_PROBLEM TO WORK ON_: Edit everything from "Task: Click the disconnect from server icon" down to the end of the records, replacing "icon" with "button" and leaving all else unchanged. Leave the pictures out of your answer.

Items listed in a dataset
START

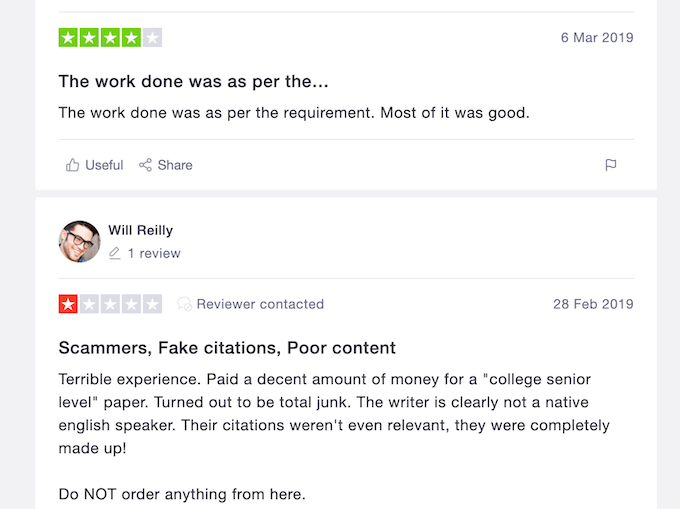The height and width of the screenshot is (509, 680).
Task: Flag the 6 Mar 2019 review
Action: click(x=611, y=165)
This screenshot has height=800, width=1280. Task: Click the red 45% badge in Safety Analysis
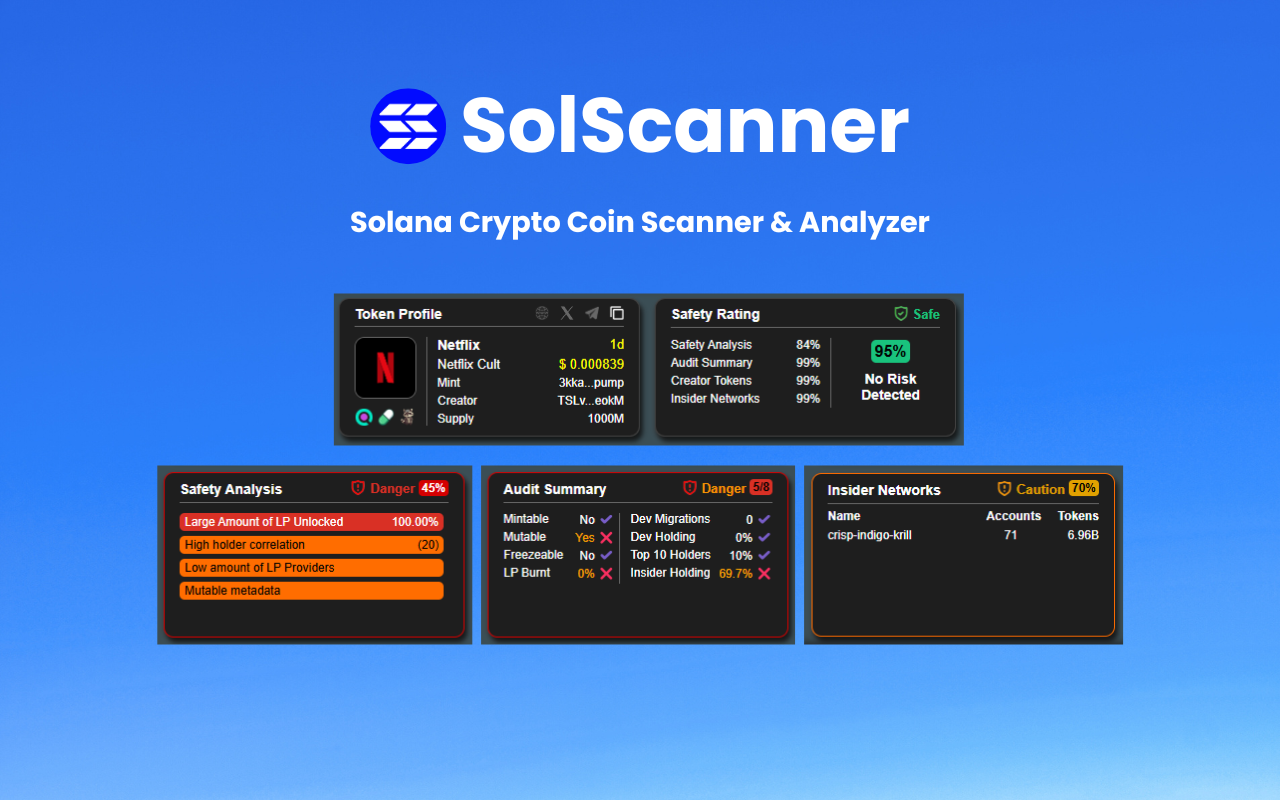(434, 489)
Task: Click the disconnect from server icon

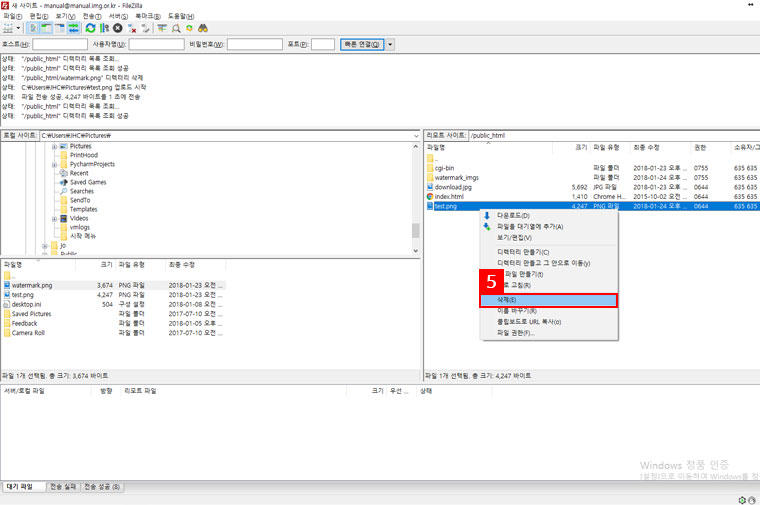Action: [132, 28]
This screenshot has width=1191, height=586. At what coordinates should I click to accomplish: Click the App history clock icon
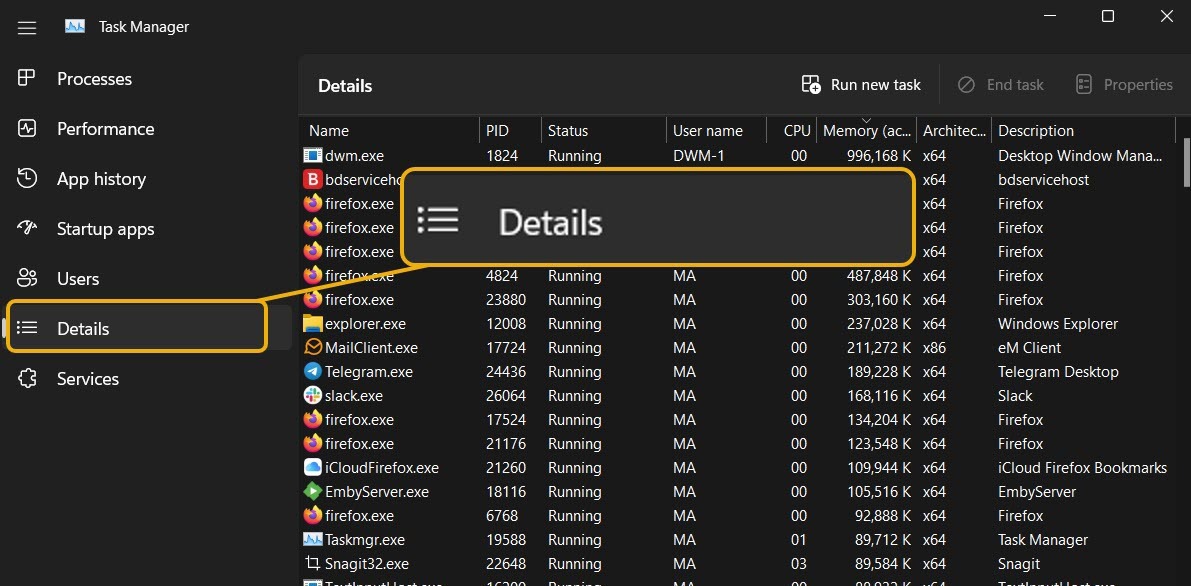(25, 178)
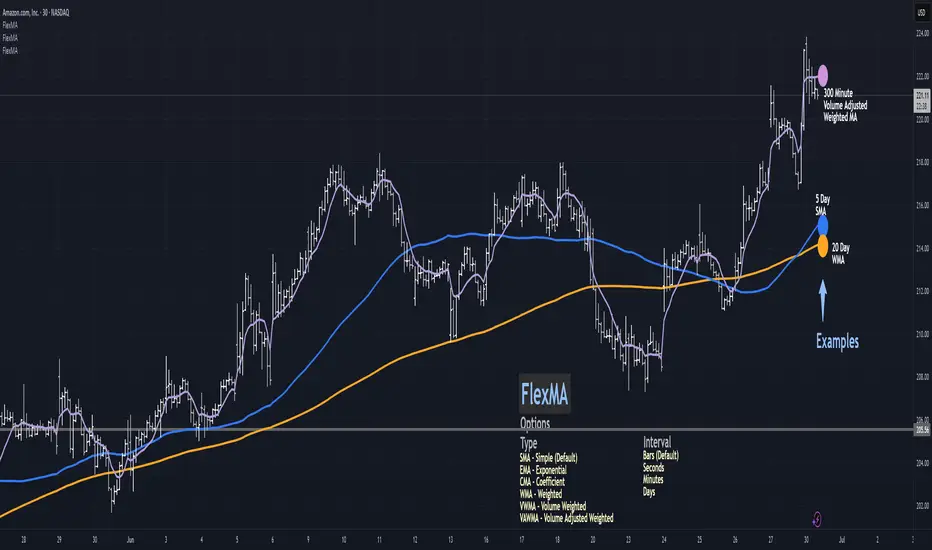This screenshot has width=932, height=550.
Task: Select the third FlexMA indicator legend
Action: tap(10, 51)
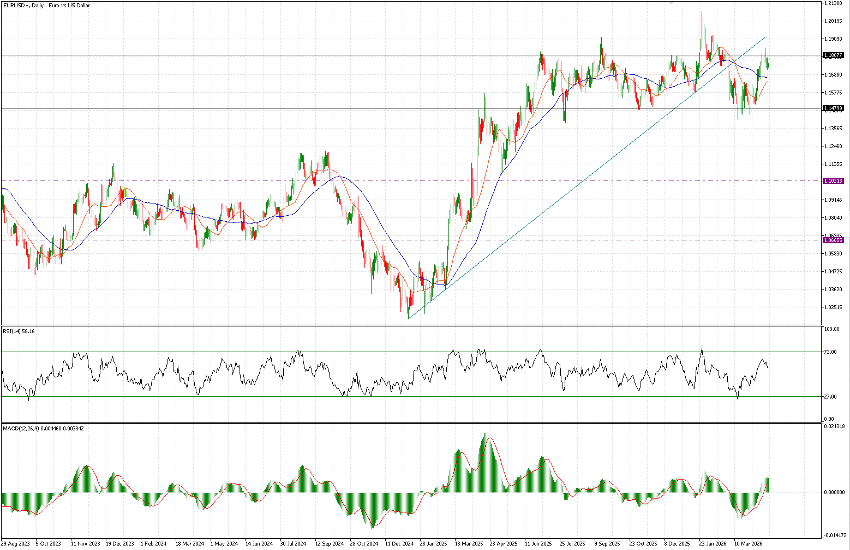Click the latest green MACD histogram bar

pyautogui.click(x=768, y=485)
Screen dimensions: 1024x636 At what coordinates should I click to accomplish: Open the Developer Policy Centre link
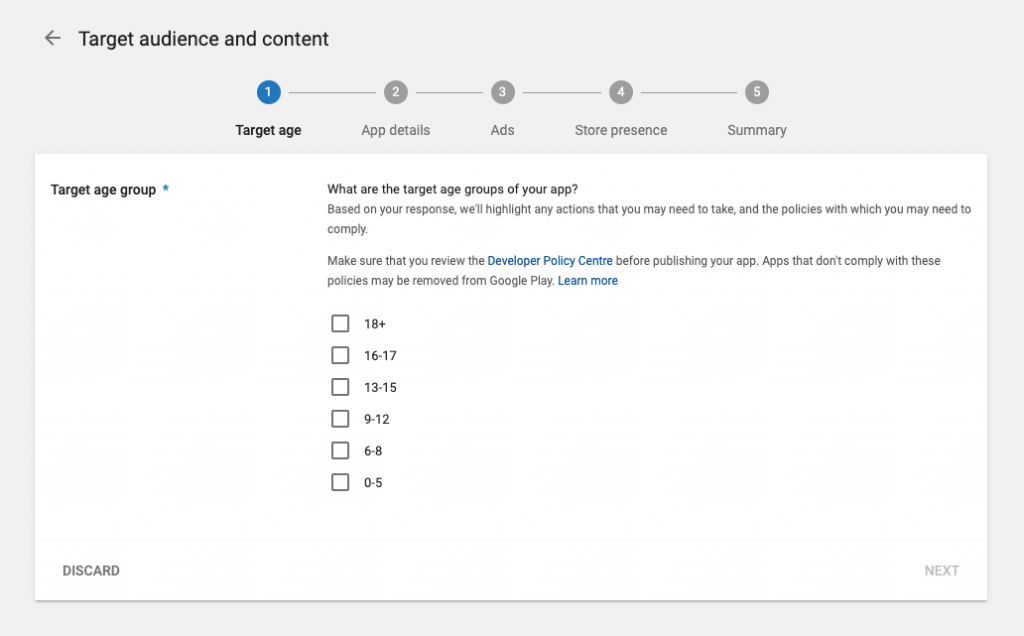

END

_TASK RESULT_:
Task: Click the disconnect from server button

Action: [132, 28]
This screenshot has width=1191, height=586. At what coordinates should I click to accomplish: Click the App history clock button
(25, 178)
This screenshot has width=932, height=550.
Task: Select the third FlexMA indicator legend
Action: tap(10, 51)
Click the latest green MACD histogram bar

pyautogui.click(x=768, y=485)
Screen dimensions: 1024x636 At what coordinates should I click to accomplish: Open the Developer Policy Centre link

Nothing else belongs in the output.